French energy giant Total has said it rejected a request from a Chinese customer to use force majeure as a reason to avoid commitments to accept gas under a long-term supply deal.
Total suggested some customers were seeking to replace their more expensive contracted volumes of LNG with cheaper spot supply.
China's state-owned CNOOC had requested use of the extraordinary clause on LNG contracts, citing fallout from the coronavirus outbreak, according to various media reports.
Unusual circumstances
“It is unusual for force majeure to be declared in circumstances like this,” said Nick Prowse, a London-based energy lawyer and partner at Norton Rose Fulbright.
The clause, which can free parties from liabilities in the case of extraordinary events beyond their control, was more typically applied at times of operational disruption, Prowse said.
US LNG importers invoked it in the immediate aftermath of the terrorist attacks of 11 September 2001 due to increased scrutiny of tankers entering ports.
“There has to be some sort of link to show that they cannot take the scheduled cargoes.”

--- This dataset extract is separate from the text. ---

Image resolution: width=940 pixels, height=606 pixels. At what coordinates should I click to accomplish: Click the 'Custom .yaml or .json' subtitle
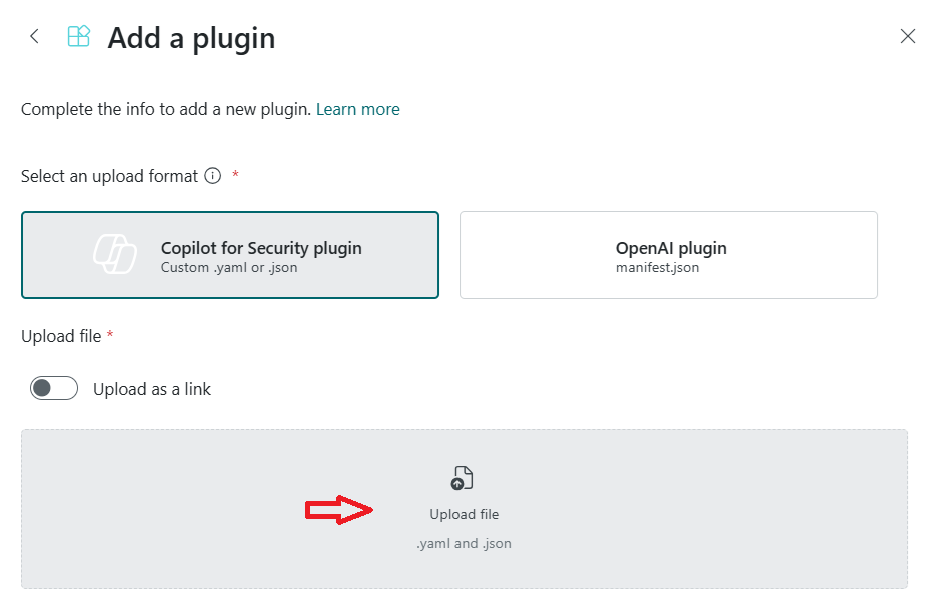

Chinese importers able to demonstrate they were unable to receive and process cargoes, for example, due to restrictions on the normal movement of vessels or personnel would likely have firm grounds to claim force majeure, Prowse said.
“But if it is one step removed – a decrease in market demand, downstream industries not taking the regasified LNG – then some LNG sales contracts will specifically exclude that.”
Demand hit
Chinese attempts to halt the spread of the coronavirus – which has claimed 600 lives and climbed to 30,000 cases – have included extending Lunar New Year holidays in many industrial parts of the country.
This has hit gas demand especially hard in the world’s second-biggest LNG importer.
Around 60% of Chinese gas demand comes from power and industry, according to Wood Mackenzie, while three quarters of Chinese LNG imports arrive in provinces that had extended holidays until 9 February, according to Australia’s ANZ bank.
The timing could not be worse for LNG producers. They were already confronting a failure of demand to keep pace with the addition of a record 40m tonnes of new supply last year, equivalent to 13% of the global market.
“There were expectations that winter 2019/20 would help absorb the supply glut but it turned out to be warm both in Europe and Northeast Asia,” said Ricky Dengkayaphichith, LNG analyst at consultancy Facts Global Energy.
“Low heating demand has put key demand markets on track to exit winter with very high storage levels, fuelling bearishness in spot LNG prices.”
Swiss investment bank Credit Suisse saw supply continuing to outpace demand this year.
“LNG spot prices may only get worse as we progress into summer, raising the prospect of supply curtailment or cargo deferral at some LNG projects,” said the company’s head of oil and gas research in Australia, Saul Kavonic.
“We expect the LNG spot market could tighten from 2022-2025, especially if some of the new wave of under-construction projects experience delays.”
However, with a record volume of projects sanctioned for development globally last year, oversupply could return to the market from 2025, Kavonic added.